Toute incer­ti­tude dans la démarche se maté­ria­li­sant par l’ad­jonc­tion d’un fac­teur de sécu­ri­té sup­plé­men­taire, il convient de limi­ter l’u­ti­li­sa­tion de ceux-ci au maxi­mum afin de réa­li­ser des éva­lua­tions de risque réa­listes. En effet, l’u­ti­li­sa­tion sys­té­ma­tique de ces marges de sécu­ri­té peut abou­tir à des résul­tats sus­cep­tibles de décré­di­bi­li­ser cette thé­ma­tique. Cer­taines étapes sont cri­tiques à ce pro­pos et ces fac­teurs de sécu­ri­té se jus­ti­fient alors très logi­que­ment. À l’in­verse, les pro­to­coles expé­ri­men­taux en toxi­co­lo­gie peuvent géné­rer des don­nées scien­ti­fiques éta­blis­sant de façon rigou­reuse la réa­li­té des dan­gers et au-delà, des risques aux­quels nous pou­vons être exposés.

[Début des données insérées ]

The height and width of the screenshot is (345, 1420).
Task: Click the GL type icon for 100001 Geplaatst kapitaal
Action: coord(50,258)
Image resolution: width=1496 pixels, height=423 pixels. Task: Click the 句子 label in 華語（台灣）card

L’exposition chronique aux faibles doses

À côté des pol­lu­tions aiguës et acci­den­telles, les expo­si­tions à bas bruit sont les plus fré­quentes dans le domaine envi­ron­ne­men­tal. Leurs consé­quences peuvent n’ap­pa­raître qu’à très long terme et sont par­ti­cu­liè­re­ment concer­nées par la démarche d’é­va­lua­tion du risque sani­taire. Cepen­dant, il faut recon­naître que notre connais­sance sur les consé­quences sani­taires d’une expo­si­tion chro­nique à de faibles doses est encore frag­men­taire, il n’est que de consta­ter les dis­cus­sions qui entourent des ques­tions comme les pro­duits à effet per­tur­ba­teur endo­cri­nien ou bien les effets immunotoxiques.

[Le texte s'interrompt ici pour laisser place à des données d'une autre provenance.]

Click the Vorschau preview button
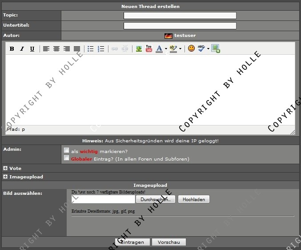The image size is (301, 250). pos(169,242)

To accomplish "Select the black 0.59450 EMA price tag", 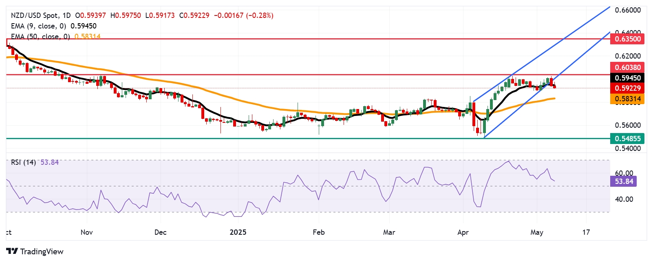I will click(627, 78).
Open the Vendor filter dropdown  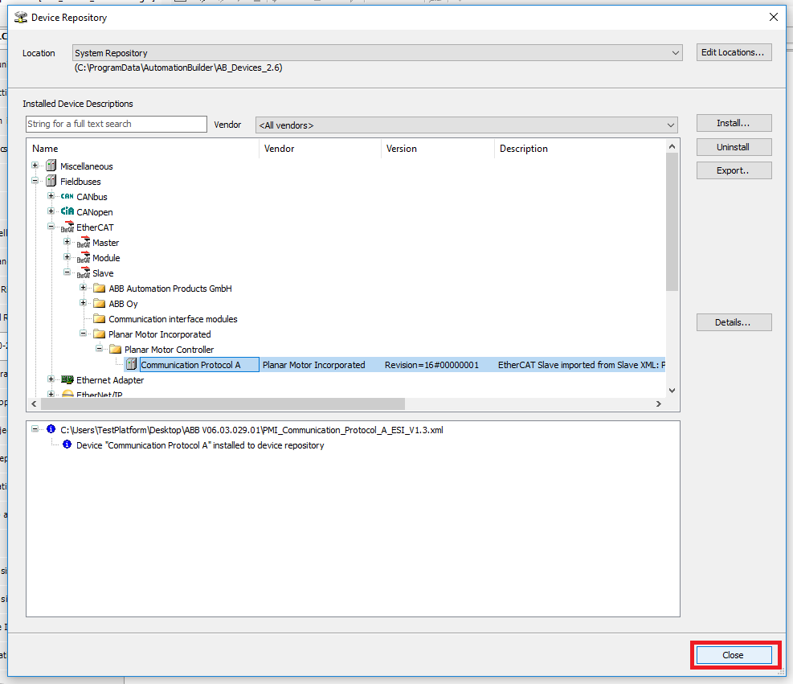[x=670, y=125]
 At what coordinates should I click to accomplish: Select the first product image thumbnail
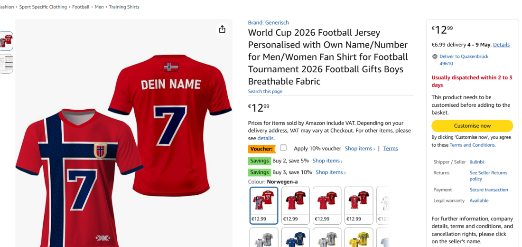pyautogui.click(x=7, y=41)
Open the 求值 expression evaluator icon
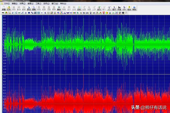The height and width of the screenshot is (113, 170). [119, 8]
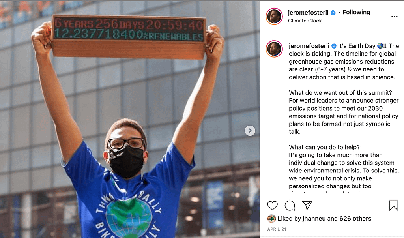This screenshot has height=238, width=404.
Task: Click the Following button in header
Action: [x=356, y=12]
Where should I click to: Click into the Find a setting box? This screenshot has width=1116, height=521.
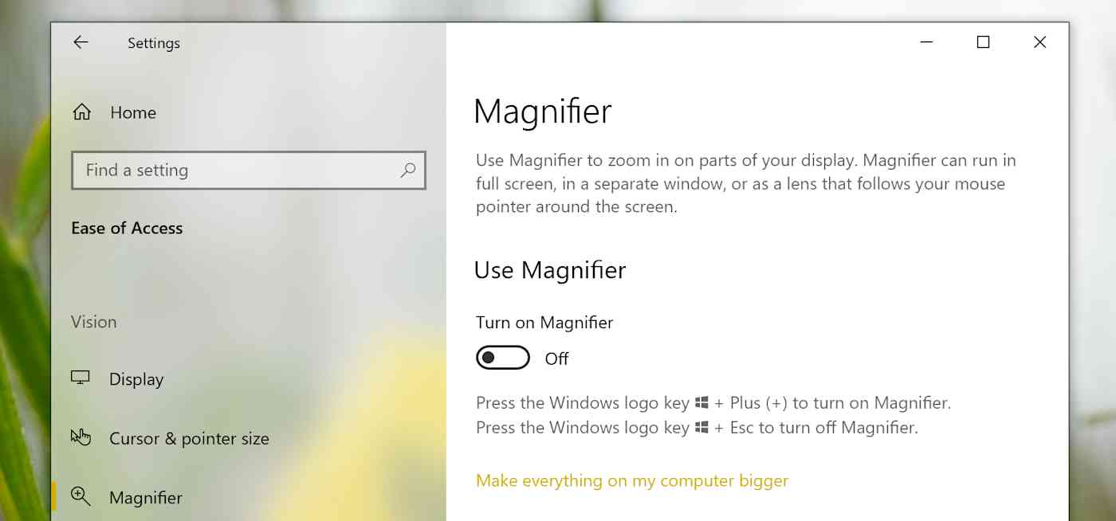click(x=249, y=170)
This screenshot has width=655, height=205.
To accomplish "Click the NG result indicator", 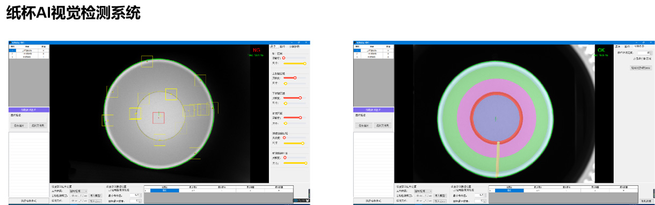I will 257,50.
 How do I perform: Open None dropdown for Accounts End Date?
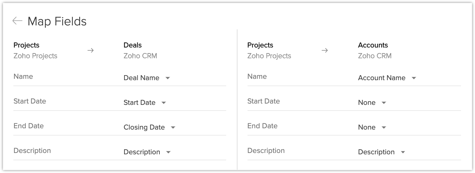point(372,127)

Il est donc néces­saire de conti­nuer à pro­gres­ser dans la connais­sance des méca­nismes d’ac­tion des toxiques qui seule per­met­tra de déve­lop­per des pro­to­coles d’é­tudes per­ti­nents et adap­tés aux besoins de l’é­va­lua­tion des risques et donc à notre sécu­ri­té sanitaire.

L’é­va­lua­tion des risques est une méthode qui a des consé­quences très immé­diates sur le quo­ti­dien de la popu­la­tion géné­rale. C’est elle qui est à la base de déci­sions aus­si impor­tantes que l’é­ta­blis­se­ment de valeurs limites (infor­ma­tion, alerte) d’ex­po­si­tions ou l’in­ter­dic­tion d’u­ti­li­sa­tion d’un produit.

Afin d’être à la fois utile et com­pré­hen­sible, et en res­tant très atten­tif aux indi­ca­tions pro­ve­nant de la sur­veillance épi­dé­mio­lo­gique, il est essen­tiel qu’elle repose sur des bases scien­ti­fiques solides telles que les don­nées d’ex­po­si­tion et l’i­den­ti­fi­ca­tion des dan­gers toxicologiques.